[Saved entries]

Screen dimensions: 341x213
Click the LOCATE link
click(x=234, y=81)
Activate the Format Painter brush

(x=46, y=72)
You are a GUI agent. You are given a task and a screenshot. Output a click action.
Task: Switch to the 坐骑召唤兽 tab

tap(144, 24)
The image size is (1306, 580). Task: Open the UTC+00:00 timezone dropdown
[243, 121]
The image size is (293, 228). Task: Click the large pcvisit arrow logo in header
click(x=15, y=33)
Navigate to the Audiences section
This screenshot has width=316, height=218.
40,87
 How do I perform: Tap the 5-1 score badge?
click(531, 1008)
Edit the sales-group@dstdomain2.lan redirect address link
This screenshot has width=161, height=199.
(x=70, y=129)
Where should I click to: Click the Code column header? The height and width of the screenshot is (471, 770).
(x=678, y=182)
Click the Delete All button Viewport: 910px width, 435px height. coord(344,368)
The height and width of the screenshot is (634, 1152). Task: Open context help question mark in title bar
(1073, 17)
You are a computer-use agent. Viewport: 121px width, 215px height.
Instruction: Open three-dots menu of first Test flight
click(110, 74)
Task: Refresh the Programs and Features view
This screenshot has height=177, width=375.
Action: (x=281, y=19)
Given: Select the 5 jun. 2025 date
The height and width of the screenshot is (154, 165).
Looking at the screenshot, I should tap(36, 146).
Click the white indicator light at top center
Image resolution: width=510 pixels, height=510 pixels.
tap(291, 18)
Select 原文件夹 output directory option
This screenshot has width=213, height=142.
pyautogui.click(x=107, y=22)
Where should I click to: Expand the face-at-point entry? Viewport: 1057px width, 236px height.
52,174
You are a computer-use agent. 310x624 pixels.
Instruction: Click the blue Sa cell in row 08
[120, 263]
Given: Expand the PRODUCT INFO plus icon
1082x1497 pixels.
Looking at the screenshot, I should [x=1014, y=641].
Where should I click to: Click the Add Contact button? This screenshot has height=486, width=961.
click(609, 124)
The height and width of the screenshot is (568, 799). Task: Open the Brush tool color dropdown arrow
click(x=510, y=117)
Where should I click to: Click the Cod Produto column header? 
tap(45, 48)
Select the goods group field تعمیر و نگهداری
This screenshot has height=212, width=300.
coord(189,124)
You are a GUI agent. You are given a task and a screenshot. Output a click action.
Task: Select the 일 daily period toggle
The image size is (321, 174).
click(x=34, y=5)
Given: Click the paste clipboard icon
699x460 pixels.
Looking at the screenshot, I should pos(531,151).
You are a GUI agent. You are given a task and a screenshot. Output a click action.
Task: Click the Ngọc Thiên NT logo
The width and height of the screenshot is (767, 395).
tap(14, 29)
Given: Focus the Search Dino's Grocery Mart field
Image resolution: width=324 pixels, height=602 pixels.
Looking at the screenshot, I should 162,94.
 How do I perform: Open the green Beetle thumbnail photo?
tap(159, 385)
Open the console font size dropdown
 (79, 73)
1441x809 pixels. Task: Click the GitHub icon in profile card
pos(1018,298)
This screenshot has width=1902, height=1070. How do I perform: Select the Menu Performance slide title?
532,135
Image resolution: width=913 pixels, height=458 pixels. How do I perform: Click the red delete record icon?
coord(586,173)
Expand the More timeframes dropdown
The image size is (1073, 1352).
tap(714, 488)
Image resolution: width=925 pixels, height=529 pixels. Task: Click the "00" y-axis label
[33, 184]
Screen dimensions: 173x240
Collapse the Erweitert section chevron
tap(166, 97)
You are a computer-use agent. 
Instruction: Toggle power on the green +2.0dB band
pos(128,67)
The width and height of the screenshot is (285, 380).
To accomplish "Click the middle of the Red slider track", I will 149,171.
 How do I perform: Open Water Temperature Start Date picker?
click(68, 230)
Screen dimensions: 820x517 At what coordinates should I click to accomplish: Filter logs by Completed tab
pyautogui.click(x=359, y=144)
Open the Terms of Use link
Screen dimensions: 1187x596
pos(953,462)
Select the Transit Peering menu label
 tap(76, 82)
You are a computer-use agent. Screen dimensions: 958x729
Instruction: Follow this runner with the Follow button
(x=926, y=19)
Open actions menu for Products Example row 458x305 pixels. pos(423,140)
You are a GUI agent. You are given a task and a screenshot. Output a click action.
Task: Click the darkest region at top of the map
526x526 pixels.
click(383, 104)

TASK TO COMPLETE — Going from the line that has "Select the Transit Peering menu label" through the last line of the entries, retype each line exactly as given and add nothing.

EXERCISE RESPONSE —
Select the Transit Peering menu label
 tap(76, 82)
You are a computer-use agent. Screen dimensions: 958x729
Instruction: Follow this runner with the Follow button
(x=926, y=19)
Open actions menu for Products Example row 458x305 pixels. pos(423,140)
You are a GUI agent. You are given a task and a screenshot. Output a click action.
Task: Click the darkest region at top of the map
526x526 pixels.
click(383, 104)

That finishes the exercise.